Listen to Queen: Who wants to live forever


 “Some day soon, perhaps in forty years, there will be no one alive who has ever known me. That’s when I will be truly dead – when I exist in no one’s memory. I thought a lot about how someone very old is the last living individual to have known some person or cluster of people. When that person dies, the whole cluster dies too, vanishes from the living memory. I wonder who that person will be for me. Whose death will make me truly dead?”

Irvin D. Yalom, Love’s Executioner and Other Tales of Psychotherapy
First of all, I just want to say that I had this post in draft for a while. In the meantime, I found out somebody actually started reading my blog, which is nice, thank you so much for that. On the other hand it's someone I know and gave the link to, so I'll call that only  a half a win. 

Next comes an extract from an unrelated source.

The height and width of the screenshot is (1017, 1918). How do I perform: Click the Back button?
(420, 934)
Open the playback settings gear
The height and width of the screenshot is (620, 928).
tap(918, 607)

    Now, on to the topic at hand: as others have said, once the mortal body passes away and all who have known you pass away too, all that is left are memories of the person. One path to immortality is to create something that will have enriched humanity in a way that will be forever mentioned.  That would mean creating art like Michelangelo, science like Pythagoras or Galileo, music like Beethoven, engineering like Diesel or Brunel, theatre like Shakespeare, motorcycle videoblogging like Mordeth13 etc. That way, even after the mortal body passes, people will still be talking about the author of the work if it brings them any use (joy, catharsis, driving his car etc). The work becomes in a way a Horxcrux, encasing a piece of the author's soul to be preserved for eternity or until the library burns down. How exactly singers and actors manage to perform thousands of times without using up all that soul is beyond me, leave a thought on that if you do know. 
    I won't wish you all to live forever as that may be more of a curse than a blessing, but I do  hope you'll all be loved as you wish to be loved!